Two data disclosure flaws have been recognized in apport and systemd-coredump, the core dump handlers in Ubuntu, Purple Hat Enterprise Linux, and Fedora, in keeping with the Qualys Risk Analysis Unit (TRU).
Tracked as CVE-2025-5054 and CVE-2025-4598, each vulnerabilities are race situation bugs that might allow an area attacker to acquire entry to entry delicate data. Instruments like Apport and systemd-coredump are designed to deal with crash reporting and core dumps in Linux techniques.
“These race circumstances enable an area attacker to take advantage of a SUID program and achieve learn entry to the ensuing core dump,” Saeed Abbasi, supervisor of product at Qualys TRU, mentioned.
A quick description of the 2 flaws is under –
- CVE-2025-5054 (CVSS rating: 4.7) – A race situation in Canonical apport package deal as much as and together with 2.32.0 that enables an area attacker to leak delicate data by way of PID-reuse by leveraging namespaces
- CVE-2025-4598 (CVSS rating: 4.7) – A race situation in systemd-coredump that enables an attacker to power a SUID course of to crash and substitute it with a non-SUID binary to entry the unique’s privileged course of coredump, permitting the attacker to learn delicate knowledge, resembling /and so on/shadow content material, loaded by the unique course of
SUID, quick for Set Consumer ID, is a particular file permission that enables a consumer to execute a program with the privileges of its proprietor, relatively than their very own permissions.

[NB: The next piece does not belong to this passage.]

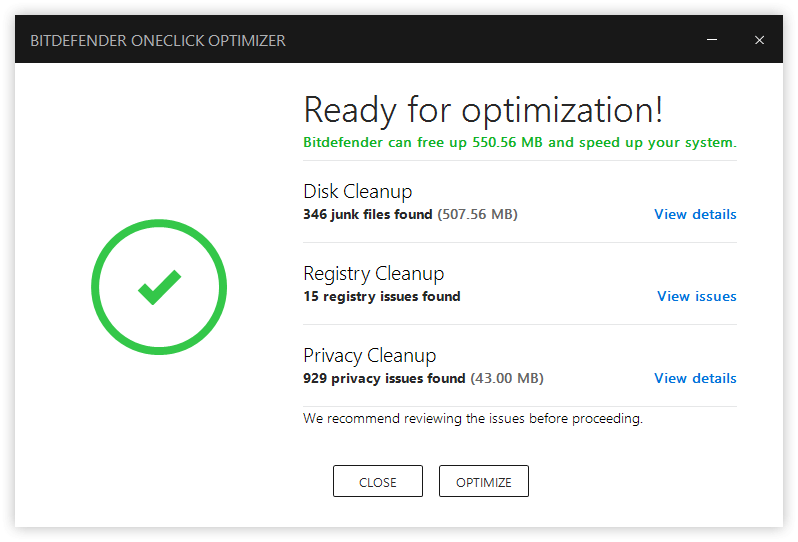Select the Registry Cleanup heading
This screenshot has width=798, height=542.
[x=373, y=273]
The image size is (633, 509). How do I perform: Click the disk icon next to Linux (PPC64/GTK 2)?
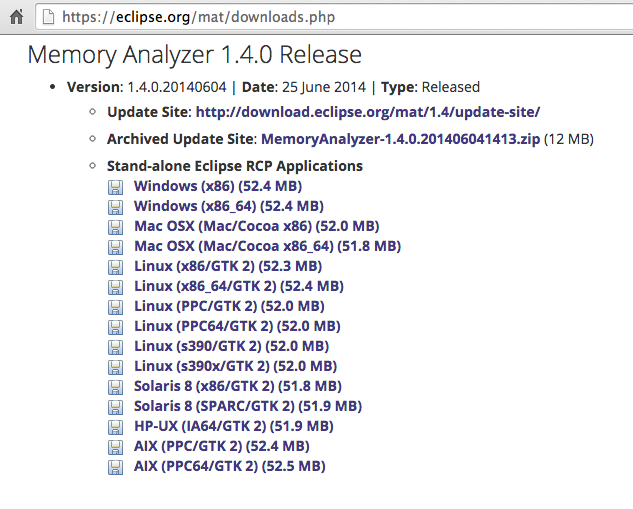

“When analyzing software crashes, apport makes an attempt to detect if the crashing course of was working inside a container earlier than performing consistency checks on it,” Canonical’s Octavio Galland mentioned.
“Which means if an area attacker manages to induce a crash in a privileged course of and shortly replaces it with one other one with the identical course of ID that resides inside a mount and pid namespace, apport will try to ahead the core dump (which could comprise delicate data belonging to the unique, privileged course of) into the namespace.”

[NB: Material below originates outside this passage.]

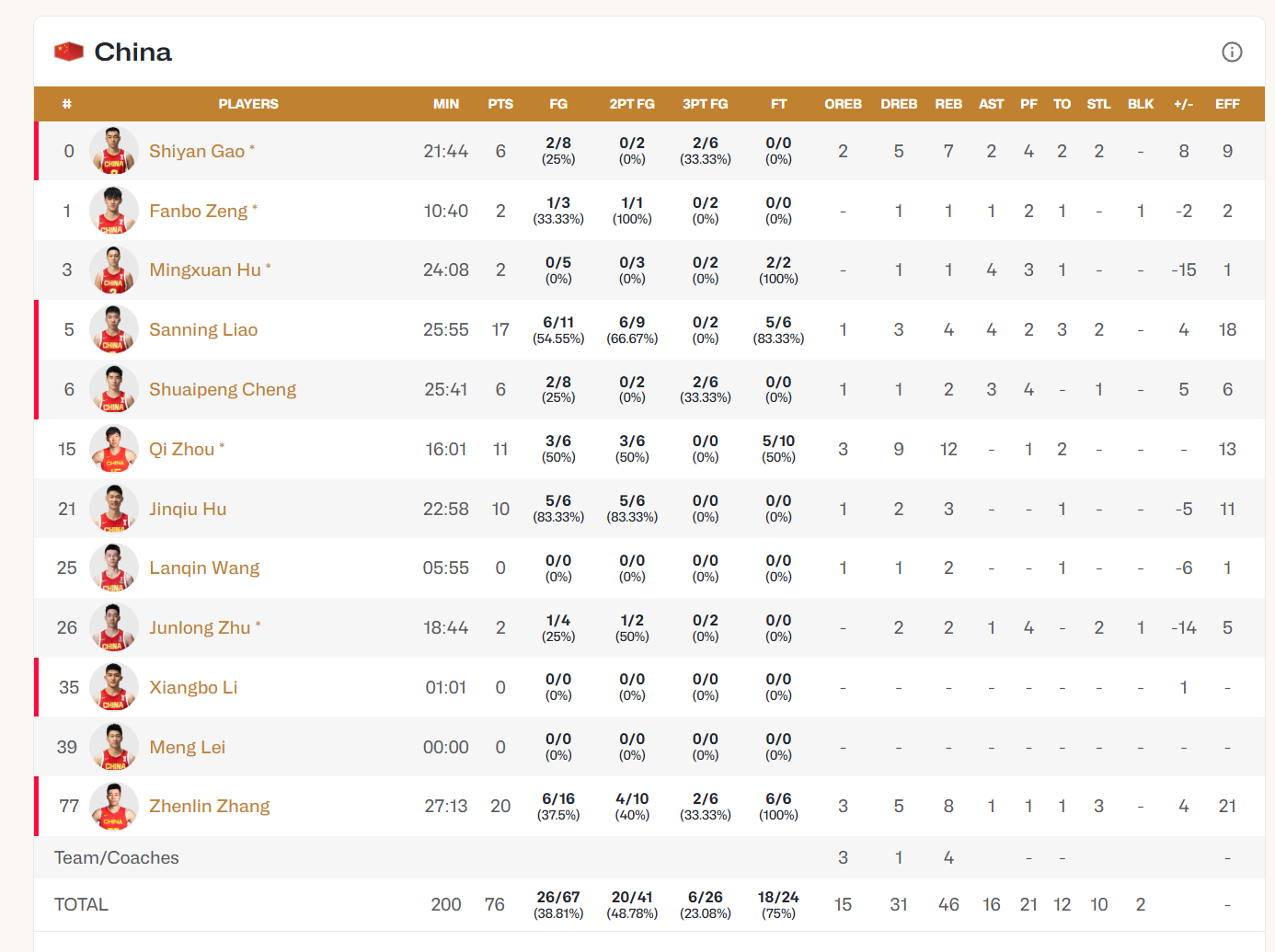Open Fanbo Zeng's player page
This screenshot has width=1275, height=952.
[199, 211]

Purple Hat mentioned CVE-2025-4598 has been rated Reasonable in severity owing to the excessive complexity in pulling an exploit for the vulnerability, noting that the attacker has to first the race situation and be in possession of an unprivileged native account.
As mitigations, Purple Hat mentioned customers can run the command “echo 0 > /proc/sys/fs/suid_dumpable” as a root consumer to disable the power of a system to generate a core dump for SUID binaries.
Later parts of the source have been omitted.